▸ SHORT PROBLEM
Please rewrite the material from the line containing "隱私權保護政策 (340, 719)" through the end of the material, inclusive, as a Markdown table with the columns Row and Line, leaving out blank lines.

▸ DATA LINES
▼

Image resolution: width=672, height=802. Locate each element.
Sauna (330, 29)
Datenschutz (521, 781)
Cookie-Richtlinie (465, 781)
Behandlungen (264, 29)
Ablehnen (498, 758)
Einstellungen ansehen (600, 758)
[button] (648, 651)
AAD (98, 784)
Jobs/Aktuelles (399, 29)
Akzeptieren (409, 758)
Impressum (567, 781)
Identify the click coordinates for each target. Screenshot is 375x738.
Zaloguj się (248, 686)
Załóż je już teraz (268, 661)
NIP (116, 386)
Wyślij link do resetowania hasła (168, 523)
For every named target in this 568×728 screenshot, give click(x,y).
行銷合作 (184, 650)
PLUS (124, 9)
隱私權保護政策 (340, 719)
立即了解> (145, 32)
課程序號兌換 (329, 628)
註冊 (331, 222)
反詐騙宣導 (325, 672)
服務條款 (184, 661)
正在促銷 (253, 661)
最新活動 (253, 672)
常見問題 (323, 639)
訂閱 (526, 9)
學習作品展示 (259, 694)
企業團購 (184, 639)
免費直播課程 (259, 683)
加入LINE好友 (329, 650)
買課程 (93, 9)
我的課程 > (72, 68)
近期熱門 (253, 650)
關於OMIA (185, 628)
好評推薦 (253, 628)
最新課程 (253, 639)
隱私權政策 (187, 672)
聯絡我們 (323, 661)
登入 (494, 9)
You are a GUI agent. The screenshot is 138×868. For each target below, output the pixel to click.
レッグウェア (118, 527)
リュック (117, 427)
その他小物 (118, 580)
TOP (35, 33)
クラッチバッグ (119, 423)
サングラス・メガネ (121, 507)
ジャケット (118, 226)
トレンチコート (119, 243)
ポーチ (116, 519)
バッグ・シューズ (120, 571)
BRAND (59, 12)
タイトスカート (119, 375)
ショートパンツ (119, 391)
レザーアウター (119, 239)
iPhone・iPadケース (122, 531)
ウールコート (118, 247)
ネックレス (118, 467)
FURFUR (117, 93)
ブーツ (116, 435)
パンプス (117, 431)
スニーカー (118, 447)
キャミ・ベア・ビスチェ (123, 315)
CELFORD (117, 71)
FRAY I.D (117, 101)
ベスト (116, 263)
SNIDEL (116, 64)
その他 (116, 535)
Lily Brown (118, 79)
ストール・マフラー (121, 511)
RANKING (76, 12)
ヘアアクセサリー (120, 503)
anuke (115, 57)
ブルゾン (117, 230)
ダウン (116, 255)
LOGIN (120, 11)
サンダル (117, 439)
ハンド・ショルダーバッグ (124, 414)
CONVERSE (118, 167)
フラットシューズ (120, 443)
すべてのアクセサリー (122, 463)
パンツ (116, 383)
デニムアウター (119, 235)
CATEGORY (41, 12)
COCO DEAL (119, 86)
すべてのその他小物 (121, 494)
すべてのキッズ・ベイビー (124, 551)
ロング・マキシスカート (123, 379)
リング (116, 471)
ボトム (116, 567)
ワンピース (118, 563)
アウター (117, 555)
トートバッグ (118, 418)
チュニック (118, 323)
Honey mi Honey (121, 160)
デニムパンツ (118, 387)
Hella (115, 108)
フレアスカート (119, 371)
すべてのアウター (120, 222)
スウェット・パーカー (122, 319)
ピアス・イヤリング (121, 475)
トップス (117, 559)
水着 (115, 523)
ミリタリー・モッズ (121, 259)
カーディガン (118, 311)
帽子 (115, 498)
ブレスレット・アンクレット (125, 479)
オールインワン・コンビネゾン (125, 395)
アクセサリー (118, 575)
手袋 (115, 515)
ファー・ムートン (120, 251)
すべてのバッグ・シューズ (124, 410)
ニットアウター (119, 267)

▲

▸ COMPLETE OUTPUT
| Row | Line |
|---|---|
| 1 | 隱私權保護政策 (340, 719) |
| 2 | 立即了解> (145, 32) |
| 3 | 課程序號兌換 (329, 628) |
| 4 | 註冊 (331, 222) |
| 5 | 反詐騙宣導 (325, 672) |
| 6 | 服務條款 (184, 661) |
| 7 | 正在促銷 (253, 661) |
| 8 | 最新活動 (253, 672) |
| 9 | 常見問題 (323, 639) |
| 10 | 訂閱 (526, 9) |
| 11 | 學習作品展示 (259, 694) |
| 12 | 企業團購 (184, 639) |
| 13 | 免費直播課程 (259, 683) |
| 14 | 加入LINE好友 (329, 650) |
| 15 | 買課程 (93, 9) |
| 16 | 我的課程 > (72, 68) |
| 17 | 近期熱門 (253, 650) |
| 18 | 關於OMIA (185, 628) |
| 19 | 好評推薦 (253, 628) |
| 20 | 最新課程 (253, 639) |
| 21 | 隱私權政策 (187, 672) |
| 22 | 聯絡我們 (323, 661) |
| 23 | 登入 (494, 9) |
| 24 | You are a GUI agent. The screenshot is 138×868. For each target below, output the pixel to click. |
| 25 | レッグウェア (118, 527) |
| 26 | リュック (117, 427) |
| 27 | その他小物 (118, 580) |
| 28 | TOP (35, 33) |
| 29 | クラッチバッグ (119, 423) |
| 30 | サングラス・メガネ (121, 507) |
| 31 | ジャケット (118, 226) |
| 32 | トレンチコート (119, 243) |
| 33 | ポーチ (116, 519) |
| 34 | バッグ・シューズ (120, 571) |
| 35 | BRAND (59, 12) |
| 36 | タイトスカート (119, 375) |
| 37 | ショートパンツ (119, 391) |
| 38 | レザーアウター (119, 239) |
| 39 | iPhone・iPadケース (122, 531) |
| 40 | ウールコート (118, 247) |
| 41 | ネックレス (118, 467) |
| 42 | FURFUR (117, 93) |
| 43 | ブーツ (116, 435) |
| 44 | パンプス (117, 431) |
| 45 | スニーカー (118, 447) |
| 46 | キャミ・ベア・ビスチェ (123, 315) |
| 47 | CELFORD (117, 71) |
| 48 | FRAY I.D (117, 101) |
| 49 | ベスト (116, 263) |
| 50 | SNIDEL (116, 64) |
| 51 | その他 (116, 535) |
| 52 | Lily Brown (118, 79) |
| 53 | ストール・マフラー (121, 511) |
| 54 | RANKING (76, 12) |
| 55 | ヘアアクセサリー (120, 503) |
| 56 | anuke (115, 57) |
| 57 | ブルゾン (117, 230) |
| 58 | ダウン (116, 255) |
| 59 | LOGIN (120, 11) |
| 60 | サンダル (117, 439) |
| 61 | ハンド・ショルダーバッグ (124, 414) |
| 62 | CONVERSE (118, 167) |
| 63 | フラットシューズ (120, 443) |
| 64 | すべてのアクセサリー (122, 463) |
| 65 | パンツ (116, 383) |
| 66 | デニムアウター (119, 235) |
| 67 | CATEGORY (41, 12) |
| 68 | COCO DEAL (119, 86) |
| 69 | すべてのその他小物 (121, 494) |
| 70 | すべてのキッズ・ベイビー (124, 551) |
| 71 | ロング・マキシスカート (123, 379) |
| 72 | リング (116, 471) |
| 73 | ボトム (116, 567) |
| 74 | ワンピース (118, 563) |
| 75 | アウター (117, 555) |
| 76 | トートバッグ (118, 418) |
| 77 | チュニック (118, 323) |
| 78 | Honey mi Honey (121, 160) |
| 79 | デニムパンツ (118, 387) |
| 80 | Hella (115, 108) |
| 81 | フレアスカート (119, 371) |
| 82 | すべてのアウター (120, 222) |
| 83 | スウェット・パーカー (122, 319) |
| 84 | ピアス・イヤリング (121, 475) |
| 85 | トップス (117, 559) |
| 86 | 水着 (115, 523) |
| 87 | ミリタリー・モッズ (121, 259) |
| 88 | カーディガン (118, 311) |
| 89 | 帽子 (115, 498) |
| 90 | ブレスレット・アンクレット (125, 479) |
| 91 | オールインワン・コンビネゾン (125, 395) |
| 92 | アクセサリー (118, 575) |
| 93 | 手袋 (115, 515) |
| 94 | ファー・ムートン (120, 251) |
| 95 | すべてのバッグ・シューズ (124, 410) |
| 96 | ニットアウター (119, 267) |